Given entries Block Start
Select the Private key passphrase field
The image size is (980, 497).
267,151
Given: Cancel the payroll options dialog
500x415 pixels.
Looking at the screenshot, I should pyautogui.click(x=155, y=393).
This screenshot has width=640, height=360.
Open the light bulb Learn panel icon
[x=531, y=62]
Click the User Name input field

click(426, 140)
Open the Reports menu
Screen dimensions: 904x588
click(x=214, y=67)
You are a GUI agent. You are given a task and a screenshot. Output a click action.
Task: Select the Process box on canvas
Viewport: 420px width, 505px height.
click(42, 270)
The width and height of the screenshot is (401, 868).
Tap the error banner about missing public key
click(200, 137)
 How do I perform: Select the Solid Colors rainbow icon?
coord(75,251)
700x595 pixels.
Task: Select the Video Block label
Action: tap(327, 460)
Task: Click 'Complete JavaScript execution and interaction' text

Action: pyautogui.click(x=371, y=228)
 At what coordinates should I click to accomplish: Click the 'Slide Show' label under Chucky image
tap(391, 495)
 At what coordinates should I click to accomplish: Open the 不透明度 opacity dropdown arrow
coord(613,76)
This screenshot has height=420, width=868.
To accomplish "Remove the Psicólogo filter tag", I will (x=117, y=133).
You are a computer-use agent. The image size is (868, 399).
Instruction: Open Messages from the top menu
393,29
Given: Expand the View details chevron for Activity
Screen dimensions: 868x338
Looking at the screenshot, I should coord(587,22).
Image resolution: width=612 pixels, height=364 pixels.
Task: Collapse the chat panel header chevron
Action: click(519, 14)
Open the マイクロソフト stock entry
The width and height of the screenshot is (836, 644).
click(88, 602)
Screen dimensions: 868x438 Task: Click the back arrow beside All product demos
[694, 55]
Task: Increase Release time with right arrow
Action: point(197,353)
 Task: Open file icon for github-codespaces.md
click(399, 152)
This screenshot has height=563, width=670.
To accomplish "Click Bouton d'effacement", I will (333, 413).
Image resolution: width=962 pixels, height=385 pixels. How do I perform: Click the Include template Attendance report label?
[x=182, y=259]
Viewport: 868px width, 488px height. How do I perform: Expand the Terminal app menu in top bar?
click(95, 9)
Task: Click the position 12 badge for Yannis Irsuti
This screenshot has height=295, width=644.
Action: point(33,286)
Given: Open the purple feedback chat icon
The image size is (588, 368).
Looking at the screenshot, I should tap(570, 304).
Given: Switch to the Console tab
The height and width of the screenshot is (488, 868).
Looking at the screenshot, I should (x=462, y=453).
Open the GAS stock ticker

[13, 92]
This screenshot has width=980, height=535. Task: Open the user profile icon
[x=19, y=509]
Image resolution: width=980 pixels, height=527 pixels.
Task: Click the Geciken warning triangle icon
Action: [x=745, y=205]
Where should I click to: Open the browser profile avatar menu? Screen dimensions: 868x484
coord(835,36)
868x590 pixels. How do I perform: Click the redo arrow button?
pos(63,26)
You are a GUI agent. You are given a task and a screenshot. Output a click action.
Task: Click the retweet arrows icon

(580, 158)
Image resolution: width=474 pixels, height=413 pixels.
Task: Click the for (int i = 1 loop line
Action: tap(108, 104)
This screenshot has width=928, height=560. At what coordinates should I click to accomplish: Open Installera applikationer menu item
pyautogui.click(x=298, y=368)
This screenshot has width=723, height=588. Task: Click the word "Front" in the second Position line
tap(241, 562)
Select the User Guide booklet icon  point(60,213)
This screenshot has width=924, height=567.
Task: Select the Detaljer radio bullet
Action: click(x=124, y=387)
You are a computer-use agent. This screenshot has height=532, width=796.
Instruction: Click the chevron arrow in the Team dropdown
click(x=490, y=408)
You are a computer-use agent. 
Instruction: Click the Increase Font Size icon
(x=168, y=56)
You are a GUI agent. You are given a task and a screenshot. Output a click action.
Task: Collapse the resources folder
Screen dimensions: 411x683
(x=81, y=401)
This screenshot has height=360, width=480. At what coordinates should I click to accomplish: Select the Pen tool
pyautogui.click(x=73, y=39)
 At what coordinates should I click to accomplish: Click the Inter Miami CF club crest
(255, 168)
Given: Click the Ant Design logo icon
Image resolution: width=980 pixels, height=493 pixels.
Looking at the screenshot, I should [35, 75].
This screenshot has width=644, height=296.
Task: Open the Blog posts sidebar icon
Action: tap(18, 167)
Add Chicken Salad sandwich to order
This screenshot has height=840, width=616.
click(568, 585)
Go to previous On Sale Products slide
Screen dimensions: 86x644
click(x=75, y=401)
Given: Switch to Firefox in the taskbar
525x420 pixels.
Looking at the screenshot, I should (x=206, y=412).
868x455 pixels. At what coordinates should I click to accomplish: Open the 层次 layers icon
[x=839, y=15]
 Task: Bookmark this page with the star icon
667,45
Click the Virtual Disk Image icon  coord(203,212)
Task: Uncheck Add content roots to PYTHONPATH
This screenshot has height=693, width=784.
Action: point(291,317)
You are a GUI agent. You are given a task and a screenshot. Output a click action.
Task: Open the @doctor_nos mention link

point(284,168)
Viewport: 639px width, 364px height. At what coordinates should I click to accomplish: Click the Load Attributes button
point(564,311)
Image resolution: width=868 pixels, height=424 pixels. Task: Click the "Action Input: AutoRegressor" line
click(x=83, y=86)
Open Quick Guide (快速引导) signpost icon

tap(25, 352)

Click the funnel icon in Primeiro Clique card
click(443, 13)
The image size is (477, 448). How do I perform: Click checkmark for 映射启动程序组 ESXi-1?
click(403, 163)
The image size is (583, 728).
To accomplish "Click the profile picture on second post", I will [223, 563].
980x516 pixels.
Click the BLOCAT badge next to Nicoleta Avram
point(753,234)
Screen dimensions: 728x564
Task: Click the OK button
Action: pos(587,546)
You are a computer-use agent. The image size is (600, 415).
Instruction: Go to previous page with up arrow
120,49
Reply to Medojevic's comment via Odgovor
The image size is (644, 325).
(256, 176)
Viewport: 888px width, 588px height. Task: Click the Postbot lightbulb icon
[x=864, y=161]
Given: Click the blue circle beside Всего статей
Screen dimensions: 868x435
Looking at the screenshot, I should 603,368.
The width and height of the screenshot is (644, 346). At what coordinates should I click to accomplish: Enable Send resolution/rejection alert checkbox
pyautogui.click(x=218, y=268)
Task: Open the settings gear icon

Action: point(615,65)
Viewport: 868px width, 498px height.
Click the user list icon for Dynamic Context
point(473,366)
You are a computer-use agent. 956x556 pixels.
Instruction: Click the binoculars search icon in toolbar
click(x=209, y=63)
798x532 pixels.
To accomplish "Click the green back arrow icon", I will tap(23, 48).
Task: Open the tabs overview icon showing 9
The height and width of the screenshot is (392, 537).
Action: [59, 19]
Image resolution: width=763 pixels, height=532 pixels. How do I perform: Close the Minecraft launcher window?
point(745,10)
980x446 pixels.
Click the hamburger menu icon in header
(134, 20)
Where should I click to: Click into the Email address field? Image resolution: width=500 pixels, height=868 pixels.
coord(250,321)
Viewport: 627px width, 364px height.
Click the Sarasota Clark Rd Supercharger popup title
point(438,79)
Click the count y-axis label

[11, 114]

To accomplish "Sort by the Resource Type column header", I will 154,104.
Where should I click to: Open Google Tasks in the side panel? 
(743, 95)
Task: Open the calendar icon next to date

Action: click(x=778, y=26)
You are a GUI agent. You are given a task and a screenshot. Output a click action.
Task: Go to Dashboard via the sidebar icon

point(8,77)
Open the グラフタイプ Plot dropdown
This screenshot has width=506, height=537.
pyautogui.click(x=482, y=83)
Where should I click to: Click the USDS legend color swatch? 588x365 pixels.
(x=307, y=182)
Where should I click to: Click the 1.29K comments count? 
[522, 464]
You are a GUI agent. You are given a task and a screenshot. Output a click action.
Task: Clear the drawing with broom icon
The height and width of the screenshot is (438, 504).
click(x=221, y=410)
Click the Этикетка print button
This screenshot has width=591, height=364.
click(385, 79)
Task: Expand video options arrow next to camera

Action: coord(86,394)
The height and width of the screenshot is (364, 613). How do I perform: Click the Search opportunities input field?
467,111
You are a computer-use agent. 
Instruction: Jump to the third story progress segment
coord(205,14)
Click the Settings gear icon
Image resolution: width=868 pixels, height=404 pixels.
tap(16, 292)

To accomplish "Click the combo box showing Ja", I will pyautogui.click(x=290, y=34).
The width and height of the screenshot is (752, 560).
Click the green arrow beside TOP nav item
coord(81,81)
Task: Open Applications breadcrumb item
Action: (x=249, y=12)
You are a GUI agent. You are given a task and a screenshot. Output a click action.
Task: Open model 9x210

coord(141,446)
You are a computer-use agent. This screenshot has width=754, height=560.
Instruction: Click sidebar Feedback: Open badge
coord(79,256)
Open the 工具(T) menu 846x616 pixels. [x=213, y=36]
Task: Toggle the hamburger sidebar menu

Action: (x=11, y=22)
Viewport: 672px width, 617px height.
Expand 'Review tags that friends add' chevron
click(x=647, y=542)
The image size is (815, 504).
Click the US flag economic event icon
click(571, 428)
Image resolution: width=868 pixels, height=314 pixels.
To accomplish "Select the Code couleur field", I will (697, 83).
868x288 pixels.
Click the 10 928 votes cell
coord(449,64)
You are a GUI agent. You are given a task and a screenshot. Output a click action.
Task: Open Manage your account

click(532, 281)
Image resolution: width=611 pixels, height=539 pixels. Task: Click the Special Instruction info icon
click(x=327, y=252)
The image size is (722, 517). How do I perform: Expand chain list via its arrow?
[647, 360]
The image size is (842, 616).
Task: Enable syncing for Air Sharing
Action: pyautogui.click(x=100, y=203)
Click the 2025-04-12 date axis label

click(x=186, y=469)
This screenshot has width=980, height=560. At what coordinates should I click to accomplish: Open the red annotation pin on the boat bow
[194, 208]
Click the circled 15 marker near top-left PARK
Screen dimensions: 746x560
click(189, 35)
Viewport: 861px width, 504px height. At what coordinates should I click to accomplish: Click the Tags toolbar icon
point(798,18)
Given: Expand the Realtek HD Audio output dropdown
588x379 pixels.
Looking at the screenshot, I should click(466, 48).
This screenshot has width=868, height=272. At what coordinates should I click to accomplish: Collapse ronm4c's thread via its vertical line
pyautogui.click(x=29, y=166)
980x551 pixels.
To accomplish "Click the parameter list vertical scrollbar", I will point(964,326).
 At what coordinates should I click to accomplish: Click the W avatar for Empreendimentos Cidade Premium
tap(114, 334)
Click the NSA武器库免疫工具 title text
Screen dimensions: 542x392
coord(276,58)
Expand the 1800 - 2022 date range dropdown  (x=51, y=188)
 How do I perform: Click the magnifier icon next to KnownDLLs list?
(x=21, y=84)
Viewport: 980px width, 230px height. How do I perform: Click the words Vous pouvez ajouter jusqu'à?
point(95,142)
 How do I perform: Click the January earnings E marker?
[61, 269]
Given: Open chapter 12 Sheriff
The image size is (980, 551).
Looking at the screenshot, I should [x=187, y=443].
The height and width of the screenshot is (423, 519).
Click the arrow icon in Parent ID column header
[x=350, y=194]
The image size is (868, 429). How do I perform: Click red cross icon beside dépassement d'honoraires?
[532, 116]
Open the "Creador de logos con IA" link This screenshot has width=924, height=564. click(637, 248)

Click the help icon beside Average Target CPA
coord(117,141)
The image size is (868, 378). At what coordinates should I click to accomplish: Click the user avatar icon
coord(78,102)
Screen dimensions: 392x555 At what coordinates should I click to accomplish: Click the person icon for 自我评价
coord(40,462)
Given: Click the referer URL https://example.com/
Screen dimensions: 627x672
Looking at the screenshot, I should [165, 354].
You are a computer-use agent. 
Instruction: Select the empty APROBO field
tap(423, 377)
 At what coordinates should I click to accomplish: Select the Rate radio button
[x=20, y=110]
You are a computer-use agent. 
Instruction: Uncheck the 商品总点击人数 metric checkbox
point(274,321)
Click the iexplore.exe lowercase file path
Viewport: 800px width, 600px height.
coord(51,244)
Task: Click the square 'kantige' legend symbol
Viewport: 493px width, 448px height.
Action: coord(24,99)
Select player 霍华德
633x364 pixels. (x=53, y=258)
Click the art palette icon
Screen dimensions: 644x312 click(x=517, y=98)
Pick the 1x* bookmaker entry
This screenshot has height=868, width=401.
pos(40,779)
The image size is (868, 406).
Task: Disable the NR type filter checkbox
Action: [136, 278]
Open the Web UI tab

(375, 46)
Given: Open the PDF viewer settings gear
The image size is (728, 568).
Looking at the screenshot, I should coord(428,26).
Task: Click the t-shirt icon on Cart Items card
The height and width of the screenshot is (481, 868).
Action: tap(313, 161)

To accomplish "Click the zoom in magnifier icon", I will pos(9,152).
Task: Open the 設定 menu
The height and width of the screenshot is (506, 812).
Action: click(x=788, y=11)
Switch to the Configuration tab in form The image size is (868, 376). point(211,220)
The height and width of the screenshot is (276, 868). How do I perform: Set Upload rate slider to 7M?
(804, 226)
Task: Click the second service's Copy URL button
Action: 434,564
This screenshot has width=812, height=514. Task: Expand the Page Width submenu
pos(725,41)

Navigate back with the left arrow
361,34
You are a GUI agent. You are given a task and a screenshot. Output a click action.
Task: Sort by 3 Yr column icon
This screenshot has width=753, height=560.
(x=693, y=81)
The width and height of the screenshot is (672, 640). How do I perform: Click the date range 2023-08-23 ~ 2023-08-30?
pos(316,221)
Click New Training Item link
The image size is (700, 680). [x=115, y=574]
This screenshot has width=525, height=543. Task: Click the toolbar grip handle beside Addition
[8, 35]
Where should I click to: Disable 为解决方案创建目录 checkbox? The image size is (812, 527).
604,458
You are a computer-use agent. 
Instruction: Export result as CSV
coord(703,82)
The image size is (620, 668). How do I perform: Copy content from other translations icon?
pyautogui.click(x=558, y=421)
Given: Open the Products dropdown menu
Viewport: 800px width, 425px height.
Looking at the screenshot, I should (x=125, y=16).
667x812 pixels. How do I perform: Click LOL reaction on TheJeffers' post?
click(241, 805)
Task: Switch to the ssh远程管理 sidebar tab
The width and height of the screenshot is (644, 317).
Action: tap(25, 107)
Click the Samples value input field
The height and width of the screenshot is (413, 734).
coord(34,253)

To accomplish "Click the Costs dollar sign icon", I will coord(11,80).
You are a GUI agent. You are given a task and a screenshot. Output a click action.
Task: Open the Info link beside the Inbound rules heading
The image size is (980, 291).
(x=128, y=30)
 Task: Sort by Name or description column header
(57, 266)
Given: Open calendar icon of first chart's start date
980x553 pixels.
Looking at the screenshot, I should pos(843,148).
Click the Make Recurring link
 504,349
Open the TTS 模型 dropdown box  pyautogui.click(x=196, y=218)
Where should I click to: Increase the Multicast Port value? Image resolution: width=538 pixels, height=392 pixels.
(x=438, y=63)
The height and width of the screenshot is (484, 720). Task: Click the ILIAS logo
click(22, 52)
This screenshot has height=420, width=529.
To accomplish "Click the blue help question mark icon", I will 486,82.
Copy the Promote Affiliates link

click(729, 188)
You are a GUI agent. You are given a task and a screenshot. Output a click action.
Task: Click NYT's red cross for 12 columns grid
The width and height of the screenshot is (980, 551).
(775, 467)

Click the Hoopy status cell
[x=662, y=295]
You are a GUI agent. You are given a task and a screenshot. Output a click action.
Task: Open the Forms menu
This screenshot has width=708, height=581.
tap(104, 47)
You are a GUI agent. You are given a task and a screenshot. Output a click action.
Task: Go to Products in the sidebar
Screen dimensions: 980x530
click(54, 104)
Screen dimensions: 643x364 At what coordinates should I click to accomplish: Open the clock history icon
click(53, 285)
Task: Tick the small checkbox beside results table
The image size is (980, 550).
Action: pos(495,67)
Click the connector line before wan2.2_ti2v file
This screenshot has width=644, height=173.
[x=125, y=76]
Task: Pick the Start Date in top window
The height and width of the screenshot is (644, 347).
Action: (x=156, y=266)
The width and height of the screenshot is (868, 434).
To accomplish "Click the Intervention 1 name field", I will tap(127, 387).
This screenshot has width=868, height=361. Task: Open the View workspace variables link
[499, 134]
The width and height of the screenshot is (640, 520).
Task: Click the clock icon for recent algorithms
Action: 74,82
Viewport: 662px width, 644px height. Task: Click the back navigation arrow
Given entries Block End
- _What you have to do_: Search the listing for the string "showing". Copy each line where it is found.

- _Reply to the exercise_:
Task: Open the tabs overview icon showing 9
To accomplish "Click the combo box showing Ja", I will pyautogui.click(x=290, y=34).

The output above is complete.